What are the stars, you ask? It's difficult for me to explain... I guess it's easiest just to say that the stars are what guides me in love. Everyone out there looks at other people and find them either physically attractive or not. It's just something that God, or Nature, or whoever's in charge of the grand design puts into us. But for me, just because a girl is attractive, it doesn't mean I would want to have a relationship (neither romantic or sexual) with her. What tells me that the girl is someone I want to pursue, is if I look at her and I see stars.

It doesn't even have to be physical attraction. Personality is a must, and then it's a combination of other things, such as body language, wit, quirkiness, perhaps her smile, or my personal weaknesses (hair color, style of dress, etc.) In fact, my taste in girls is practically the complete opposite of most men. I don't fall head-over-heels for the sultry, sexbomb-type with breasts big enough to get their own zip code. I like the sweet, innocent, fresh-faced, no-makeup, girl-next-door types...

This used to drive my ex-girlfriend completely up a wall. She'd show me pictures of supermodels she'd find online, and be like, "Wow, she's so beautiful", and I'd look at the girl and reply, "I suppose, I don't think she's all that special." And she'd be like, "Yeah, right, that's what you always say, stop being so fake!" I'd show her a girl I think is attractive, and she'd be like, "Eww..." *Sighs*

But, I digress... Anyways, I have no control over the stars, they just happen (well, that's not entirely true, I seem to have minimal control in a non-direct way, in that they don't show up on multiple girls at once, and if I'm involved with a girl, they'll never show up on another girl, only my girlfriend.) But in a round-about way, that's my explaination of the "stars". Just a little romantic nonsense, I guess.

Anyways, I haven't been going to the cafetaria in the mornings because like I said, I didn't want to spread my cold and to let the stars dissipate (which they seem to be doing fairly well.) Today, I got into work and headed to my desk, turned on the fan and dropped off my book and camera (more on that later,) and then headed to the bathroom due to a stomach-ache.
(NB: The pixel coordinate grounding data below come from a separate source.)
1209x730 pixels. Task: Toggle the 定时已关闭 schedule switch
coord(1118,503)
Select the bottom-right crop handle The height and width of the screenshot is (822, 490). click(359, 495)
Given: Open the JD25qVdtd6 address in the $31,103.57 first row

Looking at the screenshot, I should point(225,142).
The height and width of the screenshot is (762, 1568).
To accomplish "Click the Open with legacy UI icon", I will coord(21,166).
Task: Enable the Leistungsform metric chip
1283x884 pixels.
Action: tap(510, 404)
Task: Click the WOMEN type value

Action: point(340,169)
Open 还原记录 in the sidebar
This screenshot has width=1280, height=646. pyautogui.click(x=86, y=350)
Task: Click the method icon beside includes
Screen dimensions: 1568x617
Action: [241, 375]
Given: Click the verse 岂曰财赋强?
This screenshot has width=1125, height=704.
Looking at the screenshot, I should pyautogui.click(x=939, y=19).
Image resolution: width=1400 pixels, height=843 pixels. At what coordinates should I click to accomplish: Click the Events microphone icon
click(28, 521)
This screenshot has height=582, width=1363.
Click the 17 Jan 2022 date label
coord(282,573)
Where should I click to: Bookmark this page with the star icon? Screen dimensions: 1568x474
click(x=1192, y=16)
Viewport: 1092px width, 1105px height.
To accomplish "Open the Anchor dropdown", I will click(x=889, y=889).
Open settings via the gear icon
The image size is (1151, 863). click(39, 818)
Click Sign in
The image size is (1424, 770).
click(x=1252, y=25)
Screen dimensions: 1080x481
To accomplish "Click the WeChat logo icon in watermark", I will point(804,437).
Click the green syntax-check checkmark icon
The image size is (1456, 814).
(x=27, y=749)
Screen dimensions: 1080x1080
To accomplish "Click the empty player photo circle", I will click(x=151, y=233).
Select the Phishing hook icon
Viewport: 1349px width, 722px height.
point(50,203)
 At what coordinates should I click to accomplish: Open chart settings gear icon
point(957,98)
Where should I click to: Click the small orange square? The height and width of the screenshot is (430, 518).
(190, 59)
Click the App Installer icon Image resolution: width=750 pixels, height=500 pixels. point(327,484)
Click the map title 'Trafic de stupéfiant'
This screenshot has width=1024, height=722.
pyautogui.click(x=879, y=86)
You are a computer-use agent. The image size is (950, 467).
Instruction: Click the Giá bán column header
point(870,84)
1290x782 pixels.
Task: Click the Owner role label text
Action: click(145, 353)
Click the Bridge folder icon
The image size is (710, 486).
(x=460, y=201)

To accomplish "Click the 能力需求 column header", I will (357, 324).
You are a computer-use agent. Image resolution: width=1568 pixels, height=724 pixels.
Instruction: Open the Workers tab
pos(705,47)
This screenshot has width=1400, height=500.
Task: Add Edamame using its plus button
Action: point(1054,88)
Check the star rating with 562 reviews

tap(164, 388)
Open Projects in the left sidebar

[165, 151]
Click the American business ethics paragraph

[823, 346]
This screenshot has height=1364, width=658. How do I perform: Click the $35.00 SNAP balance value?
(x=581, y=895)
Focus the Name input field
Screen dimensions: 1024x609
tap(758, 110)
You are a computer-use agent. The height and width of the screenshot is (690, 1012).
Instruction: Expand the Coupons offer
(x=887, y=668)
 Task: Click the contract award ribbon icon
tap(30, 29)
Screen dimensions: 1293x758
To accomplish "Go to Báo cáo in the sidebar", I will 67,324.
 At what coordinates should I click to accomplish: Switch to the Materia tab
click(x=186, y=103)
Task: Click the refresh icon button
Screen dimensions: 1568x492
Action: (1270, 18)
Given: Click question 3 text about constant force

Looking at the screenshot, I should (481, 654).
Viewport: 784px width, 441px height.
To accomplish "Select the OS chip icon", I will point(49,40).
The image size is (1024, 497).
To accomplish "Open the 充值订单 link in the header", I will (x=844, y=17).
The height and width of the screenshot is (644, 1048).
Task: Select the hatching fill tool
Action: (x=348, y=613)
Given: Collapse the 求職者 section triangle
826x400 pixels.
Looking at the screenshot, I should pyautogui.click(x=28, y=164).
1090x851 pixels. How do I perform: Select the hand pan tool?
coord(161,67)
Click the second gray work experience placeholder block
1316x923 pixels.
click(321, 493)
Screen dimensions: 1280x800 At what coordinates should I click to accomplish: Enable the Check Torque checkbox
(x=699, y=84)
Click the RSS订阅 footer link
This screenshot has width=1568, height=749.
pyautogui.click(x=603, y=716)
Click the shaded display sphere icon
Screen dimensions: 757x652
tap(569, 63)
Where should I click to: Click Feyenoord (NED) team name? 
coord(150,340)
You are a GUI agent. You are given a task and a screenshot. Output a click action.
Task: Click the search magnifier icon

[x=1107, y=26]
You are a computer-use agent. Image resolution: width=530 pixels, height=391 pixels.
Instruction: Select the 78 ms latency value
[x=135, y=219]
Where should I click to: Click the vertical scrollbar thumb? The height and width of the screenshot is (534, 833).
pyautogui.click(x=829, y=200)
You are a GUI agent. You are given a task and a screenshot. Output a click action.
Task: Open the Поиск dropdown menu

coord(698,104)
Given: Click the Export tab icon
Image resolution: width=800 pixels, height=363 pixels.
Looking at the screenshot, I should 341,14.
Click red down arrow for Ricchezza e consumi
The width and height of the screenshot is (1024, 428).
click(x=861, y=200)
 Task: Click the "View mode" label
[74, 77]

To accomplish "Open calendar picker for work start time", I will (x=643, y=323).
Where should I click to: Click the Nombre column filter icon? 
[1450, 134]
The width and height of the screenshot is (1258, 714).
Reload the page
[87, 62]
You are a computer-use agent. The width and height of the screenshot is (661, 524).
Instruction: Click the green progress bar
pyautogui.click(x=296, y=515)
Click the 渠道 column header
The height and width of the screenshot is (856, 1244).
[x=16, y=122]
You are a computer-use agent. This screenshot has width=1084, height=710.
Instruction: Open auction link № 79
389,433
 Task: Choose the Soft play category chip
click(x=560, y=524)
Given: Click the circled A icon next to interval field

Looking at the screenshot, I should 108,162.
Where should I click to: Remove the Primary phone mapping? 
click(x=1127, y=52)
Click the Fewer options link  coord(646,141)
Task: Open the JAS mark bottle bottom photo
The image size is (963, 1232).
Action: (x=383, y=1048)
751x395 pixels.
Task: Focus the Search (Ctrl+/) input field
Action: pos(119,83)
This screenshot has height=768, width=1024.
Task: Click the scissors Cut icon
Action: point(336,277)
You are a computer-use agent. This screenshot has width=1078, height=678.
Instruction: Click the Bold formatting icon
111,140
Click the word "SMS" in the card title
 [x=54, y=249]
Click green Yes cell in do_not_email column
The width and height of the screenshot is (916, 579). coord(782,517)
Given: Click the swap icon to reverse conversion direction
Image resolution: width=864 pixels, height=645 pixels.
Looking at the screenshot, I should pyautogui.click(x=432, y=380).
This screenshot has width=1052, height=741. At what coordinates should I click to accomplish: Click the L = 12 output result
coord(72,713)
I passed the girl I liked and the girl I've been talking to on the way, and I was happy to see the latter.

She recently came out of a bad relationship, with a guy who totally broke her heart (I don't know the entire story yet, but basically he really did a number on her.) It's sad, she seems like a really nice girl... But as I mentioned several posts ago, she had the week off. On Thursday, I saw her at work because a co-worker of our's was having her goodbye party (she left for another organization) and this other girl came in that day for her party to see her off.

I talked with her for a bit at the party to discover that her ex-boyfriend has been stalking her all week... She had taken the week off to go somewhere with him, and he took the tickets back when she broke up with him for good. So he'd been using his week off to stalk her. O_O! Broke into her E-Mail, her LiveJournal, following her around... It's horrible.

I asked her if he was dangerous, and she said she didn't know. I was like, "What I mean is, are you safe?" And she said she didn't know, but that she could probably take him if it came to that. Which is certainly good news. But her not knowing if she was safe or not kinda had me a bit worried, since I'd hate to see him try to do anything to her. Which is why I was happy to see her in today.

I talked to her a bit throughout the day, and as it turns out, the girl whom I kinda liked is training her to pick up her job once she leaves in 7 days. Which is a job that this other girl isn't in too much of a hurry to take. And it seems to me like a lot of responsibility... But I didn't talk to her much today, since I knew she was training. But I did want to tell her what happened last week regarding a co-worker, so I asked if I could walk her to her car and I could tell her there (there are some topics you just don't discuss over E-Mail.)

The story basically goes like this. I have a co-worker, I'll call him..."Marvin". Okay, so Wednesday I'm working and Marvin makes a comment to me about girls, and I can't really remember what it is now, but at the time, I didn't think much of it. Then on Thursday, I'm sitting at my desk, being trained by a female co-worker, and Marvin happens to pass by and gives this look, before saying to us "Wow, you're lucky, I don't get a pretty girl sitting at my desk." Again, innocent comment, you know? But then on Friday, things start to fall into place, atleast in my mind.

See, Marvin is a photographer, and he takes a lot of pictures of nature which he sells. He's not good at coming up with titles, so he asks co-workers. Me and Edgar would help, and there was one inparticular picture of a flower and a butterfly, where the flower looks like it was an erupting volcano top shooting lava into the air, and the butterfly was sitting inside it. He calls me to his desk when he see me, and says that one of the supervisors came up with a great name for it; "Pole Dancer." I was like, "Yeah, that kinda fits." And he says, "Well, I figured you'd like it, what with your philosophy on females."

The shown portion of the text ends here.